About this exercise:
Nothing but the lines from the one with "Task: Open options menu for Firewall card" down to the one with "This screenshot has height=1126, width=1833." should be returned, exactly and with both ends included, from the material below.

Material to process:
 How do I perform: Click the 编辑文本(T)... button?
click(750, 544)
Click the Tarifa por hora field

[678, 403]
---
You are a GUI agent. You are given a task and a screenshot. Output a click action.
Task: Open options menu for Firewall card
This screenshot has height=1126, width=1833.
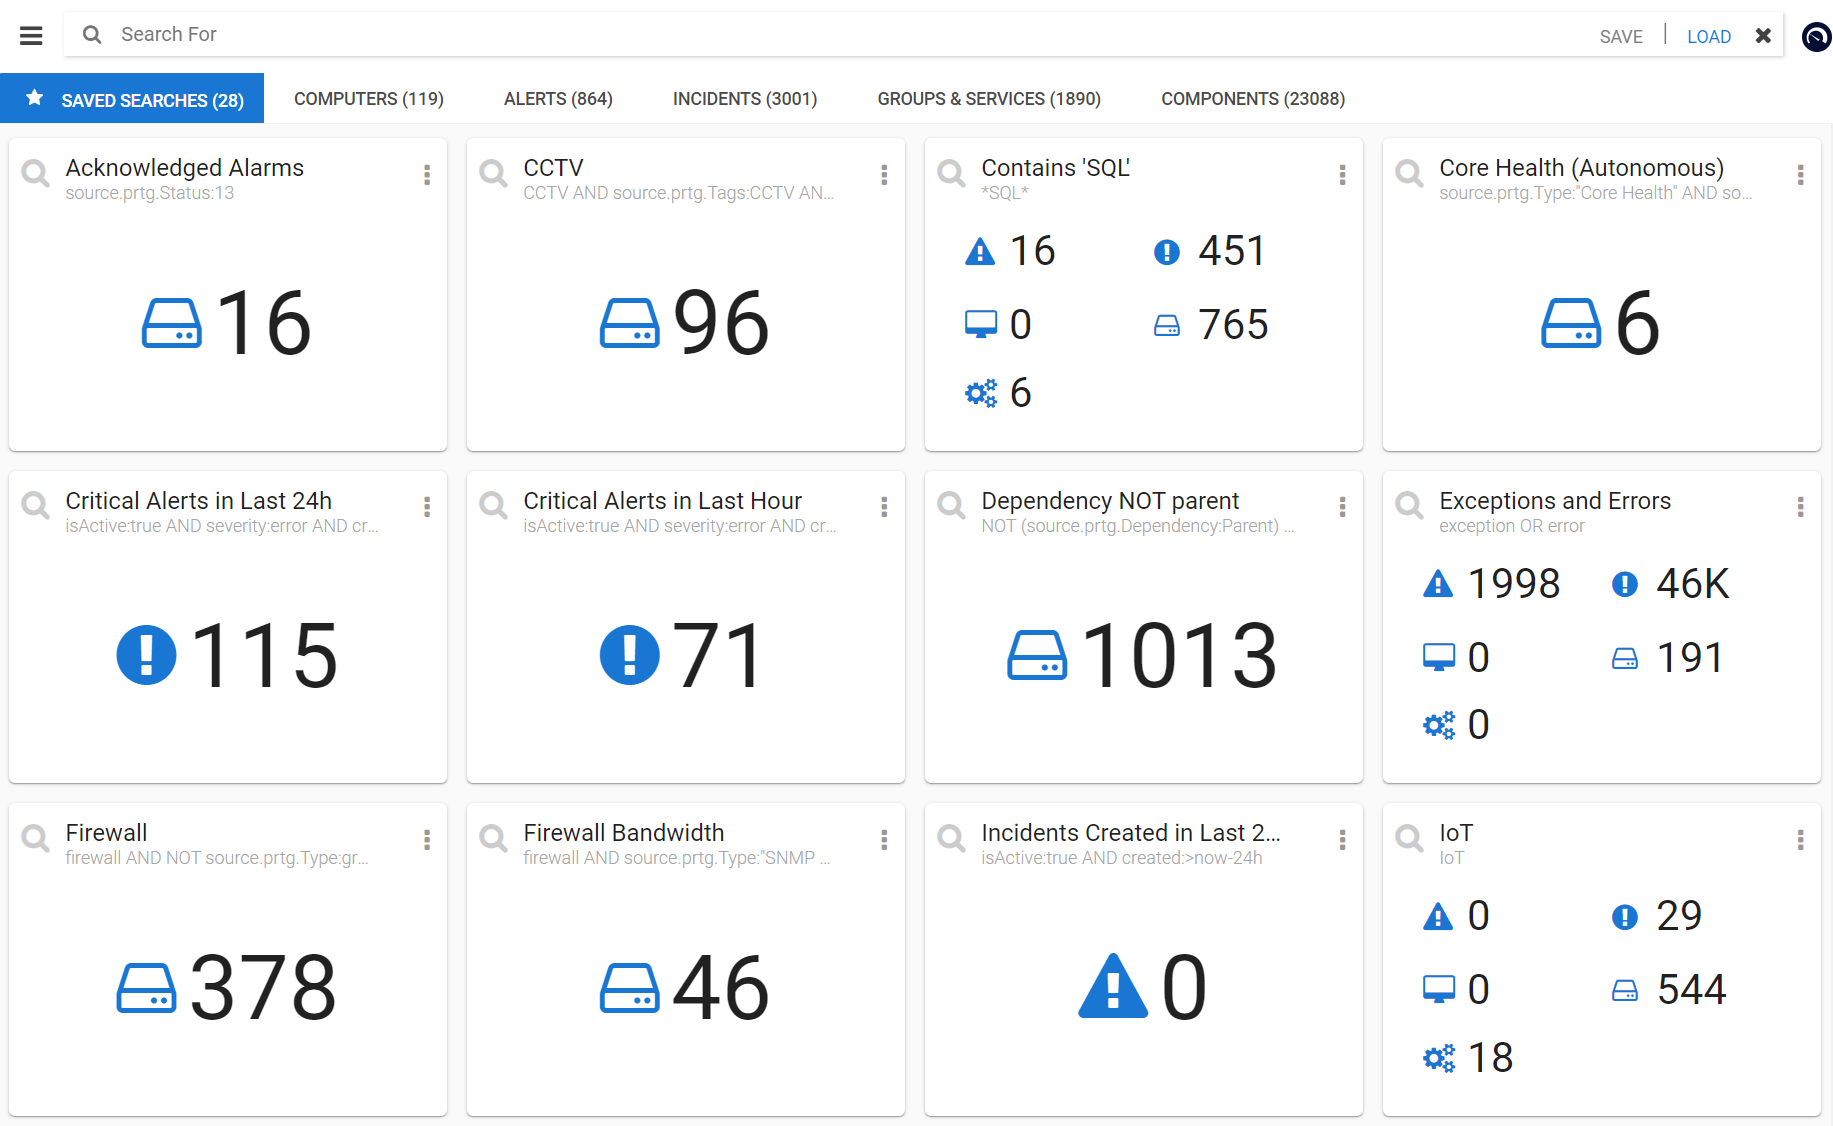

Solution:
Task: Open options menu for Firewall card
This screenshot has height=1126, width=1833.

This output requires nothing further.